A vulnerability is a defect in software or hardware, at least in the context of information security, and it is paired with an exploit as the means to exercise that vulnerability to some end. It is the important job of an organization’s security team to keep up to date with the latest security vulnerabilities that could threaten the network and information systems
The objective of a vulnerability assessment is to ensure that the network and the information systems are tested for security vulnerabilities in a consistent and repeatable manner. Security vulnerabilities will continue to be discovered in technology products and services. These vulnerabilities, regardless of whether they are caused by an unintentional software bug or by design (such as a default administrative password), can be used by malicious persons to compromise the confidentiality, availability, or integrity of your infrastructure.

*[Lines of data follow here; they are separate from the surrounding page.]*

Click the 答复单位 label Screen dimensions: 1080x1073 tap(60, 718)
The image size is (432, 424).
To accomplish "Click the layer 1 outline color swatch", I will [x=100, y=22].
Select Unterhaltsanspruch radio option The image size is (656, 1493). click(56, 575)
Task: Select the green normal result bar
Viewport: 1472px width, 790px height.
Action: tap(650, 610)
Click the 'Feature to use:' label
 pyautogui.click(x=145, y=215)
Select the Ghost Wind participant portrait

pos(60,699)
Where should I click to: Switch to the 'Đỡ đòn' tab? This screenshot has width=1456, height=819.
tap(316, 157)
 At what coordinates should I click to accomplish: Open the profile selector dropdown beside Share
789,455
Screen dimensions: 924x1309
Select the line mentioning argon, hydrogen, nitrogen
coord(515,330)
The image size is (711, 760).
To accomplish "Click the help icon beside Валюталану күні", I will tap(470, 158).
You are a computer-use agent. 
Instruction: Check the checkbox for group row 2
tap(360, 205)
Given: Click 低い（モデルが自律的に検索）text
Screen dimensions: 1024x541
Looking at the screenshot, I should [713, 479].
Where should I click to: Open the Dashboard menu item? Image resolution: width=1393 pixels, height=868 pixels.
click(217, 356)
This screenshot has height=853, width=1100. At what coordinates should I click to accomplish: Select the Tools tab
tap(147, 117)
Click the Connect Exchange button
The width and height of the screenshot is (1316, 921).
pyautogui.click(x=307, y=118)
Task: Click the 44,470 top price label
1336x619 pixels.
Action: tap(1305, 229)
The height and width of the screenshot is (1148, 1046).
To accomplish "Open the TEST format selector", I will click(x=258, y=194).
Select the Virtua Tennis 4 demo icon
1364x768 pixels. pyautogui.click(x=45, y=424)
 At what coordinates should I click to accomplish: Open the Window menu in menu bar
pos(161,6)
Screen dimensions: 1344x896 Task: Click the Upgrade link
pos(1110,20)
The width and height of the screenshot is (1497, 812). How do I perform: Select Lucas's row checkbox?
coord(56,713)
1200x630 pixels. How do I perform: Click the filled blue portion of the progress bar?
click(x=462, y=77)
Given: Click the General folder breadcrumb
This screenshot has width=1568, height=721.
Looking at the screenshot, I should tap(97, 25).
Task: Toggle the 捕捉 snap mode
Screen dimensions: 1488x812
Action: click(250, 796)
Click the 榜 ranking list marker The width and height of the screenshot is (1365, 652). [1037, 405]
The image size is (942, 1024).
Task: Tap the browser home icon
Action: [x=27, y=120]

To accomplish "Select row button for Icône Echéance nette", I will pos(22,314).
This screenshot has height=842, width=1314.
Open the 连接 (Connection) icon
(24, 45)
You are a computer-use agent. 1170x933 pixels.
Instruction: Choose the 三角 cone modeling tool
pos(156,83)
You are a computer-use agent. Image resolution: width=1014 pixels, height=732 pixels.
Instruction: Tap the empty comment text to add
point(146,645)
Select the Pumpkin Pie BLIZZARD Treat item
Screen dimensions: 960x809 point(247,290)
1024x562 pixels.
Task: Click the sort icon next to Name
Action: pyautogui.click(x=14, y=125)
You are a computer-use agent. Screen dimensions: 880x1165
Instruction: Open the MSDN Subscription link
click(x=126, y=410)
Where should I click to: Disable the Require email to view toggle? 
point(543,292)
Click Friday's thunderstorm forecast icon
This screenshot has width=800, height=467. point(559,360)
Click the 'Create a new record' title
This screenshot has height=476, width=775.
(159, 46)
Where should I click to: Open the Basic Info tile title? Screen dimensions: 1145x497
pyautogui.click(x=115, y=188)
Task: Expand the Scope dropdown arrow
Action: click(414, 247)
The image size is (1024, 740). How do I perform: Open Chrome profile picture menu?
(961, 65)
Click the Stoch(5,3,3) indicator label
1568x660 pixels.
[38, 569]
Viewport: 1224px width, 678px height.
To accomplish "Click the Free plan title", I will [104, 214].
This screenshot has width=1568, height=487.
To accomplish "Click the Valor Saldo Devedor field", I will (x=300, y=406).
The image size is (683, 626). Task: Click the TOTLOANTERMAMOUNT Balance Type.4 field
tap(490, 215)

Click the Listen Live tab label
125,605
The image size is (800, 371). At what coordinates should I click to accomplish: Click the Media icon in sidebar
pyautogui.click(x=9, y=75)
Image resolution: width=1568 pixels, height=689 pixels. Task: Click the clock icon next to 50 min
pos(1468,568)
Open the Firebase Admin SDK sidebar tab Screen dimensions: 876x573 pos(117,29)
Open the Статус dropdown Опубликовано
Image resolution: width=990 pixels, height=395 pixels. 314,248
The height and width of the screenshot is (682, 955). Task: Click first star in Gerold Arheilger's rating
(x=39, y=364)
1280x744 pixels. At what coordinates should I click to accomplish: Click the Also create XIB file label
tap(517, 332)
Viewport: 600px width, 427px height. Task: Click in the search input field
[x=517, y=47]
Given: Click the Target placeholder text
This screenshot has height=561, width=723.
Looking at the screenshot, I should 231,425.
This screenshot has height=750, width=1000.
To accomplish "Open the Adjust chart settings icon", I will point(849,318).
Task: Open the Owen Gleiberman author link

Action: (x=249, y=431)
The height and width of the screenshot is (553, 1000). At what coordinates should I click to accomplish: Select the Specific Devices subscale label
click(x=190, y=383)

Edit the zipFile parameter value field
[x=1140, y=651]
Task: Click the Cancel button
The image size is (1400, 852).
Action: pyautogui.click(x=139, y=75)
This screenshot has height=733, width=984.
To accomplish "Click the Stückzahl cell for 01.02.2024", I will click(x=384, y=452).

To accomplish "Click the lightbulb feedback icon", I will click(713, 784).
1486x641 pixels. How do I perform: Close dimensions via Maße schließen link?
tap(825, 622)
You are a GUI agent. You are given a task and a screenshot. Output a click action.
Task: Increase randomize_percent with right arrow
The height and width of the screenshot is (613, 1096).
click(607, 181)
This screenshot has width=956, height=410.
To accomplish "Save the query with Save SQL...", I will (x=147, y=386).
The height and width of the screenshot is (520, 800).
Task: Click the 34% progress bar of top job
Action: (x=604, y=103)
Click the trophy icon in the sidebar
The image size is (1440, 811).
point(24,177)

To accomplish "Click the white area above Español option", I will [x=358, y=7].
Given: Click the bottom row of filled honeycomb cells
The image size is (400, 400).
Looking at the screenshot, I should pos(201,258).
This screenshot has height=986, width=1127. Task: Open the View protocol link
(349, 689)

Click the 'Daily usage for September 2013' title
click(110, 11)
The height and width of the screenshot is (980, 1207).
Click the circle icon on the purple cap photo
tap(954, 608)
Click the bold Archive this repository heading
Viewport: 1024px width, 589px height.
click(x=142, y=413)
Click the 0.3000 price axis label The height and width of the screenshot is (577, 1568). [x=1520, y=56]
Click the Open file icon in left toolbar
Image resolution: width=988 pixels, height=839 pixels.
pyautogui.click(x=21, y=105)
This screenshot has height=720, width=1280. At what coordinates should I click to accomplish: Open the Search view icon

Hardware and software vendors typically provide software fixes when they announce the vulnerabilities in their products. When there is no fix available, vendors typically provide a workaround or mitigation. There is usually a time period between the announcement of a security vulnerability in a particular technology and the availability of an attack method (an exploit). Within this time period, system administrators should take action to protect their systems against an attack because at this point the public knows that a flaw exists, but attackers are still trying to find a way to take advantage of that vulnerability. Unfortunately, the vulnerability-to-exploit time period has been steadily decreasing
Sometimes information about a previously undisclosed vulnerability emerges on the Internet before the vendor is notified and has time to take action. In these situations, the vulnerability-to-exploit time period is “reversed,” in that the attackers have a working exploit for a vulnerability that no one knew existed except the attackers themselves.
This situation is becoming far more common as vendors integrate open source and common third-party software packages. The result is that public information about vulnerabilities and exploits is often available before the vendor has a time to patch images or provide clear guidance to customers
With the large quantity of new vulnerabilities from numerous vendors, it can be overwhelming to track all the vulnerabilities. How can the security team analyze any single vulnerability and determine its relevance to the specific technology architecture? The solution is to have a good process to determine which ones are relevant to your organization.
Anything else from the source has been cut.